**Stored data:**
>>
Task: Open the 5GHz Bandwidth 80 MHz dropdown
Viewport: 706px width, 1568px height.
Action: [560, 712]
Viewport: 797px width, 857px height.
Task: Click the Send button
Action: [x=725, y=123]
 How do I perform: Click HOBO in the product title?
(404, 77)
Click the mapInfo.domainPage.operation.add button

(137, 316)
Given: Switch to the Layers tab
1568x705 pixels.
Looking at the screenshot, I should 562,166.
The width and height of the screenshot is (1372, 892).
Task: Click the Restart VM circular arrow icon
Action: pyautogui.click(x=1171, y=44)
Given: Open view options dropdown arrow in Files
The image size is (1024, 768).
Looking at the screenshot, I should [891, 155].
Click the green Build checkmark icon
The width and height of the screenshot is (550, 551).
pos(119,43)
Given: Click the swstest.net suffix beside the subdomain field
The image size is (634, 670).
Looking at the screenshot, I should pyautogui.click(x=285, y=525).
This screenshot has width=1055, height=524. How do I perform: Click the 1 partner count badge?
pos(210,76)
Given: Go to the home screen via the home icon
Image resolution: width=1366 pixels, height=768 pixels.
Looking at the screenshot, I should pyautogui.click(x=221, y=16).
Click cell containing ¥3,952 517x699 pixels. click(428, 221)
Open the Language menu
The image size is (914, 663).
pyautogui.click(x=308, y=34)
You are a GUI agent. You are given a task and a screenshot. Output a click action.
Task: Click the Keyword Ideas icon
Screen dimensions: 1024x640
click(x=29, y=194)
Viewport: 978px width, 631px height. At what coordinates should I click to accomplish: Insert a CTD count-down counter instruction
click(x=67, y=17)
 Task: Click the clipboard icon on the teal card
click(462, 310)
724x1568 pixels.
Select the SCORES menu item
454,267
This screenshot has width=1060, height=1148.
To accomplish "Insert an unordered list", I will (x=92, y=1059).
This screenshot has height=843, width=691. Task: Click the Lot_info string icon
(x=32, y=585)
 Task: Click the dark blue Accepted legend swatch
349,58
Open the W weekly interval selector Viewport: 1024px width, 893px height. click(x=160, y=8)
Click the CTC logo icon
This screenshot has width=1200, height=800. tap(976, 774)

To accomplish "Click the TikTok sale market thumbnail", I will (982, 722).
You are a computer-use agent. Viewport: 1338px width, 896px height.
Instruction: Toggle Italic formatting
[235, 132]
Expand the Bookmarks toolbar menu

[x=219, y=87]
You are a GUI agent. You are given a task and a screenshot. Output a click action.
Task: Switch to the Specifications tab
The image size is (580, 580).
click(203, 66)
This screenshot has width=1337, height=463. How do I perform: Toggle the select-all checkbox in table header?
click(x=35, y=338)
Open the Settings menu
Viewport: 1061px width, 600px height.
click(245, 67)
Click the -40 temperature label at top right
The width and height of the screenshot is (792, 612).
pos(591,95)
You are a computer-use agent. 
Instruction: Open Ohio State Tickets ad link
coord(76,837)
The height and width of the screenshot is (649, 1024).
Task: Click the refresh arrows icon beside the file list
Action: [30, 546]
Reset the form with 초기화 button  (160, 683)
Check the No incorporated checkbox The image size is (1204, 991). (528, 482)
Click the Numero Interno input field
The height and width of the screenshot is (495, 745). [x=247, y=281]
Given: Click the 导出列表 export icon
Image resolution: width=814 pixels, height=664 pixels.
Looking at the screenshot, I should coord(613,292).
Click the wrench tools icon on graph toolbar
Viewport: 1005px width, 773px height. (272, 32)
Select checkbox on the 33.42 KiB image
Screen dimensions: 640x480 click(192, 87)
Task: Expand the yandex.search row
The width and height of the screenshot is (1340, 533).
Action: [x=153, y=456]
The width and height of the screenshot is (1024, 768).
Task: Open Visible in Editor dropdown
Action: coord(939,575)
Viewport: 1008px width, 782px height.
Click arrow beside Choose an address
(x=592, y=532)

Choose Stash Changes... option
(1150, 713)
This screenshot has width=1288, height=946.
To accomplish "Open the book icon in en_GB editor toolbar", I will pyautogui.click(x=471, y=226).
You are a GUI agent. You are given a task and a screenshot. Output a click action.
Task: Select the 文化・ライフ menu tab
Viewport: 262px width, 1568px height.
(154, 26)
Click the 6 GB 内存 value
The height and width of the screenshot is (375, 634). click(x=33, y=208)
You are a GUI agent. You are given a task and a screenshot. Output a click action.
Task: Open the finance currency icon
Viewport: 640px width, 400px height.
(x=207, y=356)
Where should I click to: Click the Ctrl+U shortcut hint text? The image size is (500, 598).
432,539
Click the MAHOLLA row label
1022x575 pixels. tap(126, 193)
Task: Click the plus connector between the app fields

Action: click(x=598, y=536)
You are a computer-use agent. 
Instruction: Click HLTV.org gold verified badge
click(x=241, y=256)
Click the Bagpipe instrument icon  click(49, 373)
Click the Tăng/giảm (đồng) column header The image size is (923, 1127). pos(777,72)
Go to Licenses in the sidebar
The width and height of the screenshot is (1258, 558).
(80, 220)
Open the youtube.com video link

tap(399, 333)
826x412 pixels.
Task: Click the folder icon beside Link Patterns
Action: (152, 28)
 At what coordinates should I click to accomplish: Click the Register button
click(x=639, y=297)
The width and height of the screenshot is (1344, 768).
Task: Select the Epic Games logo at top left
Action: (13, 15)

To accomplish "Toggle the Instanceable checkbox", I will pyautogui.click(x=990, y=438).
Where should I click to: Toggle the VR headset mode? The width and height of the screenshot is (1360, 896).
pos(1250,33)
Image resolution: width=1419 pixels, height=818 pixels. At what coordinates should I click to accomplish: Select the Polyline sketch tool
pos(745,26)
<<
**Task statement:** Lines containing the word "will" are to be located in the entries and copied.

**Task result:**
To accomplish "Insert an unordered list", I will (x=92, y=1059).
To accomplish "Click the TikTok sale market thumbnail", I will (982, 722).
To accomplish "Open the book icon in en_GB editor toolbar", I will pyautogui.click(x=471, y=226).
To accomplish "Toggle the Instanceable checkbox", I will pyautogui.click(x=990, y=438).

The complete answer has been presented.